- _AIM OF THE TASK_:
Set the pictures aside and write down, exactly as they appear, the lines from the one containing "You are a computer-use" through the end of the material.

SUPPLIED RECORDS section start

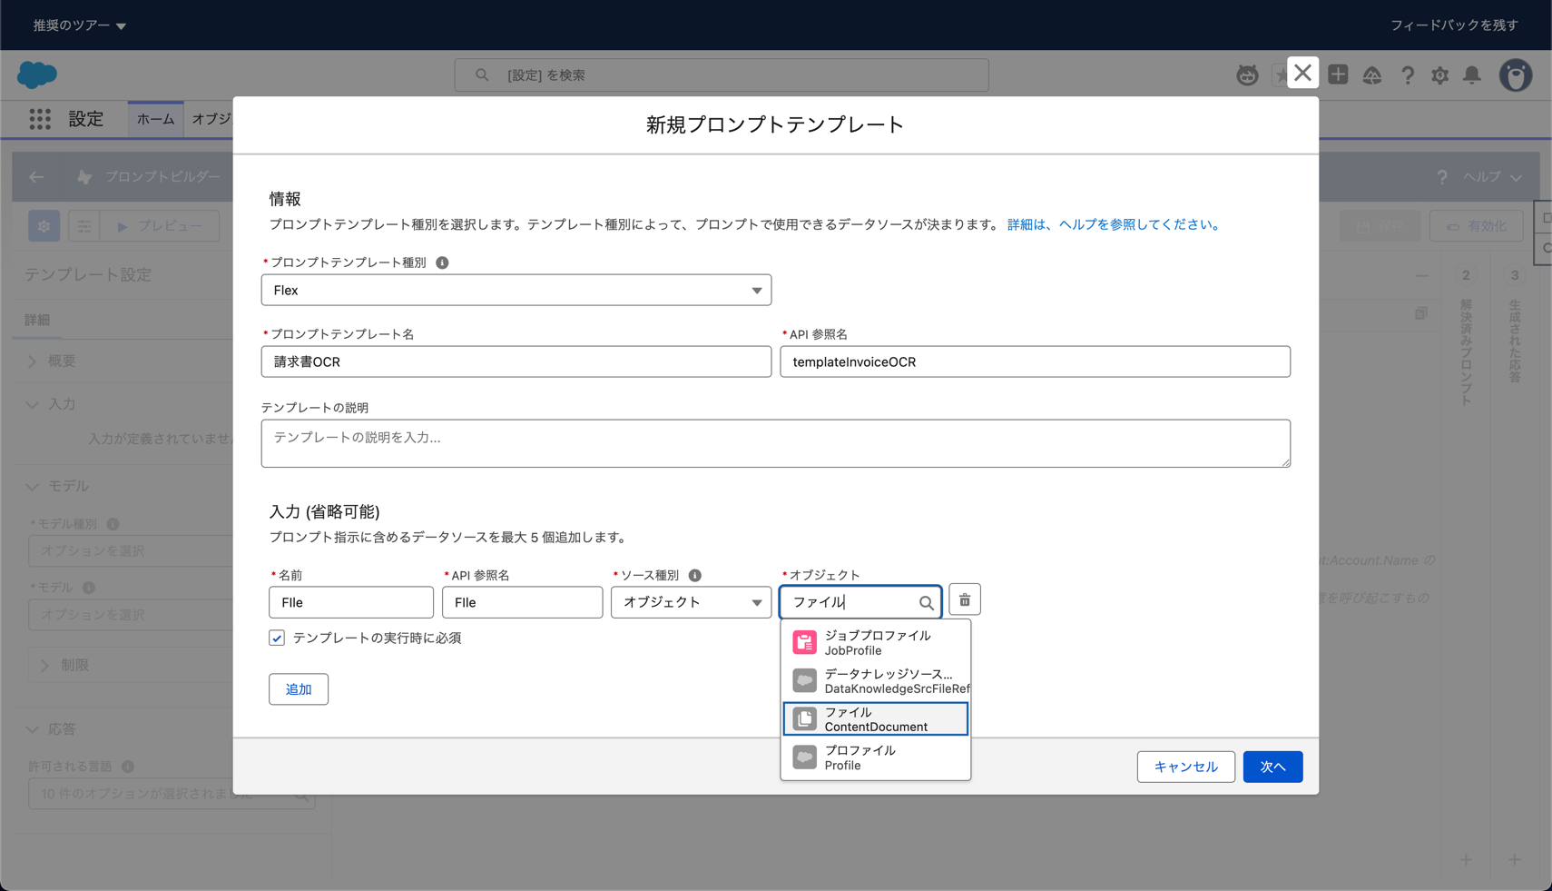Expand the 推奨のツアー menu
1552x891 pixels.
click(x=80, y=25)
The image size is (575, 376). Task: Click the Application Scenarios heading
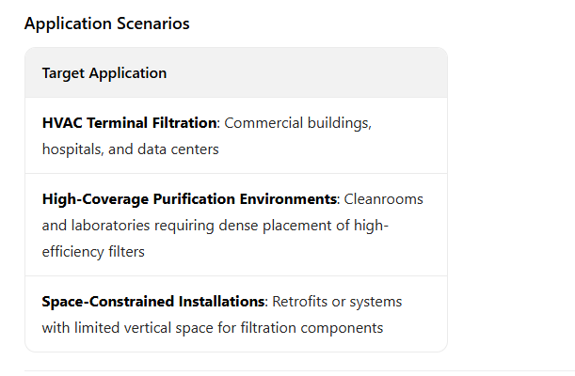106,24
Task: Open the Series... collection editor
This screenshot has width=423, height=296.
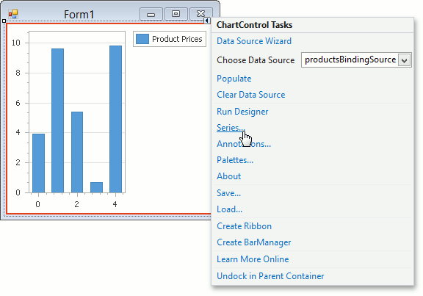Action: click(231, 128)
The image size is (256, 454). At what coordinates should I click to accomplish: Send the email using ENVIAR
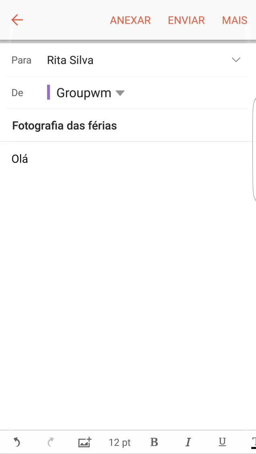186,20
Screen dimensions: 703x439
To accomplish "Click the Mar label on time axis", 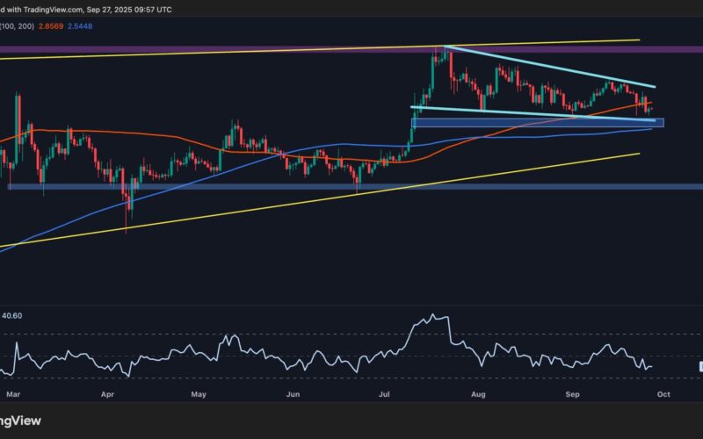I will [10, 395].
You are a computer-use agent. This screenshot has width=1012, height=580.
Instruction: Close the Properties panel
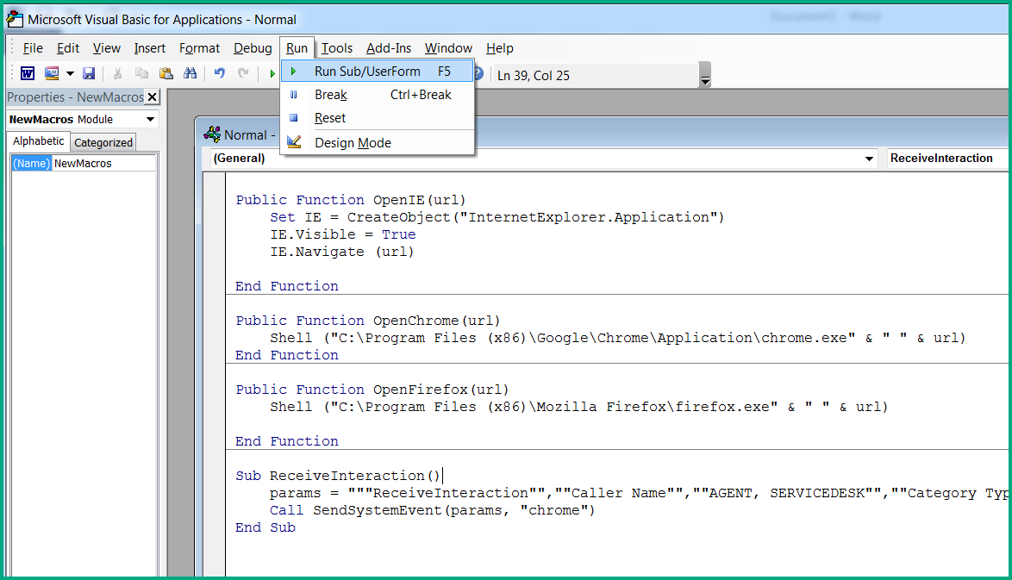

SUPPLIED RECORDS section end

- _OUTPUT OF THE TASK_:
You are a computer-use agent. This screenshot has width=1012, height=580.
Instruction: Close the Properties panel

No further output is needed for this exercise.